Given passage:
Spur Gears

A few days ago, a co-worker asked me if I could help him with some gear ratio calculations. This will be a great opportunity to brush up on gearing.

Well, let’s start with a little basics. The concept of gears only works directly between two gears. If you have 3 gears whose teeth are locked, absolutely nothing can happen; they will not turn. That is obvious, I hope. That’s not to say that we can’t use gears in series (i.e. gear to gear to gear…); we can, and we probably should at times.

Here’s a few facts about gears:

1. The larger gear is called the idler gear and the smaller gear is called the pinion.
2. Not all gears need teeth, but they are generally considered to have them. We’ll assume teeth here.

From HowStuffWorks, gears can be used to perform the following functions:

1. To reverse the direction of rotation
2. To increase or decrease the speed of rotation
3. To move rotational motion to a different axis
4. To keep the rotation of two axis synchronized

Gear ratios come into play only when there is a different number of teeth on the two gears, i.e. the gears are of different size. Otherwise, if they are the same size, the gear ratio is 1:1, and our calculations get boring. Both Wikipedia and HowStuffWorks do a heck of a job explaining gear ratios, so if you like a little geometry, pay them a visit. (We’ll take a second more in-depth look at this in a future post.)

Exercise objective: Repeat word for word the part of the spur gears passage starting at "Well, let’s start" and ending at "called the pinion.". The data after this point has no connection to the spur gears passage.

Data:

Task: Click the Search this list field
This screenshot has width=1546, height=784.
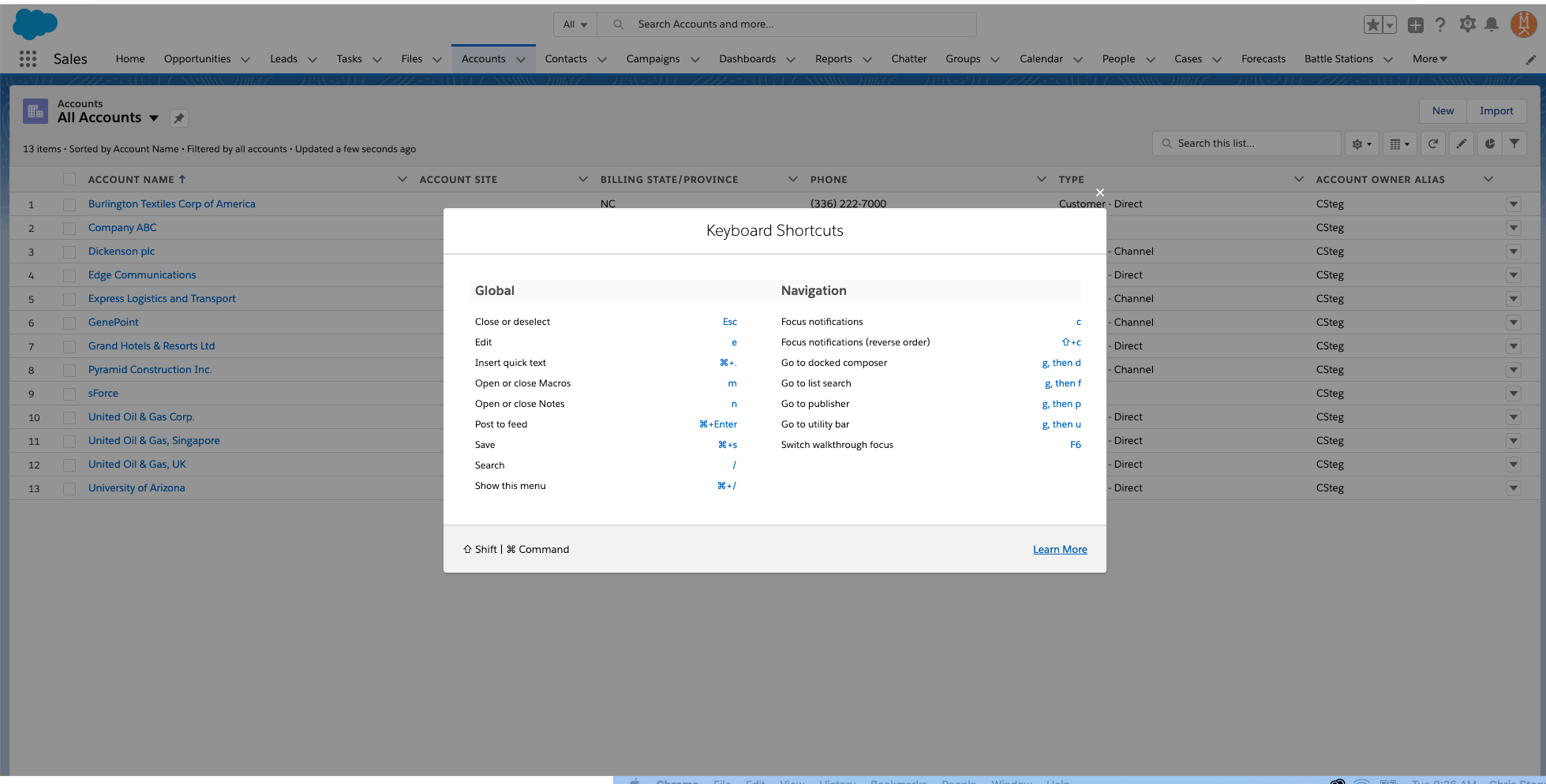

--

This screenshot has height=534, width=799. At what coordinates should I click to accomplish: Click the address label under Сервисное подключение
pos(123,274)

Task solution:
Well, let’s start with a little basics. The concept of gears only works directly between two gears. If you have 3 gears whose teeth are locked, absolutely nothing can happen; they will not turn. That is obvious, I hope. That’s not to say that we can’t use gears in series (i.e. gear to gear to gear…); we can, and we probably should at times.

Here’s a few facts about gears:

1. The larger gear is called the idler gear and the smaller gear is called the pinion.